Capitalizing on transit
Although the station isn’t slated to open until 2014, the city and developers are already creating plans to capitalize on the growth it is expected to generate by creating a new urban community.
This summer, Byron Weiss plans to start building the second phase of lofts at Denver Rock Drill, a 306,000-square- foot complex on 9 acres between Williams and Franklin and 39th and 40th. Eventually the buildings, dating from 1908, will be converted into hundreds of residences, courtyards, restaurants and shops. He will relocate his used warehouse equipment dealership to Commerce City and expects to spend more than $40 million doing it.
Weiss purchased the property in 1993, long before talk of a transit station in the vicinity.
“When we started developing lofts, everybody thought we were nuts,” said Weiss, who operates the business with his sons Andy and Brett.
But their instincts have proved correct. The price of land has more than doubled in the last five years, said Win King, an infill specialist with Land Advisors Organization. Today, depending on zoning, land is trading for up to $60 a square foot.
“When the last cycle cooled down, this area was just warming up,” King said. “When the market came back in mid-2005, this area started to resurge because the groundwork had been laid.”
More recently, the promise of a station has lured developers like Peter Barnes to the neighborhood. Earlier this year, Barnes purchased a block on Walnut between 37th and 38th where he plans to spend about $20 million building up to 150 residential units, as well as shops, restaurants and offices.
“We’re making a pretty big play on it,” Barnes said. “I kind of see it where LoDo was before LoDo hit.”
While plans for a station are cause for optimism in the development community, those already in the neighborhood are concerned about the train traffic the Regional Transportation District’s proposed maintenance facility will generate. The big issue, they say, is the type of technology that will operate the trains: electric or diesel.
“We’re taking the brunt of the system with the maintenance facility,” said Kevin Scott, who has lived in the area for five years. “All the trains will converge there.”
City Councilwoman Judy Montero is pushing for RTD to use the cleaner, quieter electric technology, which would minimize the maintenance facility’s impact on the neighborhood.

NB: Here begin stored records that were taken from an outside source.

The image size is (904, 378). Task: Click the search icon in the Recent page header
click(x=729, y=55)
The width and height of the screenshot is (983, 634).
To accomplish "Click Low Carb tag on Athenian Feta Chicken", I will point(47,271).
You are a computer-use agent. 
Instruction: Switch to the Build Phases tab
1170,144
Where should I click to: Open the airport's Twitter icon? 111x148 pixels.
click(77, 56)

“Diesel trains are really loud – 10 decibels – and travel really slow,” she said.
RTD is negotiating with Union Pacific to buy up to 90 acres northwest of the tracks where it will put its maintenance facility. The railroad is imposing restrictions prohibiting residential development on the site, said Bill Sirois, RTD’s manager of transit-oriented development for FasTracks.
Three ways to develop
Union Pacific owns another 50 acres southeast of the tracks that the city has targeted for redevelopment. It’s unclear whether the railroad would prohibit residential development of the property.

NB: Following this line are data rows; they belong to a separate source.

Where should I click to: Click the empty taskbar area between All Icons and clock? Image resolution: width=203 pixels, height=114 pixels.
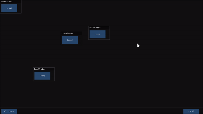tap(102, 111)
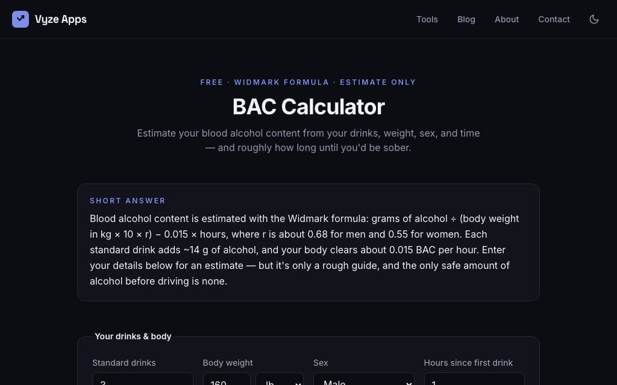This screenshot has height=385, width=617.
Task: Click the BAC Calculator heading
Action: tap(309, 106)
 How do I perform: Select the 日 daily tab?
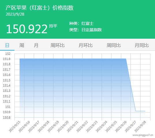coord(7,45)
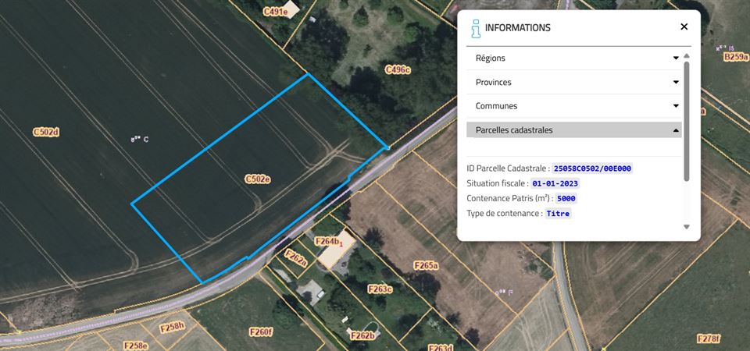Image resolution: width=750 pixels, height=351 pixels.
Task: Click the Contenance Patris value 5000
Action: (567, 198)
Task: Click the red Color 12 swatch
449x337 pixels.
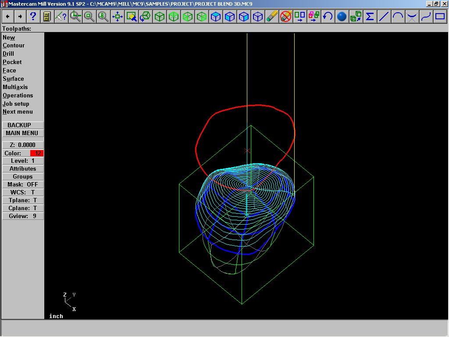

The city has contracted with PB Placemaking to create a plan for that property and other land surrounding the station.
“PB Placemaking has developed three concepts they’re calling ‘crash-test dummies,”‘ said Evelyn Baker, senior city planner. “We’ll pull the best bits out of each.”
The concepts are:
In any of the three scenarios, it is crucial to connect the neighborhood east of the station with Brighton Boulevard and the River North area across the tracks, said developer Mickey Zeppelin, who’s looking at real estate in the neighborhood.

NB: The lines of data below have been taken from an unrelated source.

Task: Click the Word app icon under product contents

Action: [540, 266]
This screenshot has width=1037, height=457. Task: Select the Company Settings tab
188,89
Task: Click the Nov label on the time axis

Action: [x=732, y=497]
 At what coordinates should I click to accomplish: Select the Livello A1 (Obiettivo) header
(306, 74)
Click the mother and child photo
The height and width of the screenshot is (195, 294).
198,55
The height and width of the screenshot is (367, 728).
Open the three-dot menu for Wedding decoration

“What you want to avoid is creating another place to leave the city from, or another place to park your car,” Zeppelin said. “A park and ride that’s the last cheap parking before you get to downtown is something that really concerns me.”
As for Chernoff, he’s not worried about residential development pushing him out of another neighborhood.
“I hope the property gets so valuable that the highest and best use is for something other than a nightclub,” he said. “Then I can retire with a smile on my face.”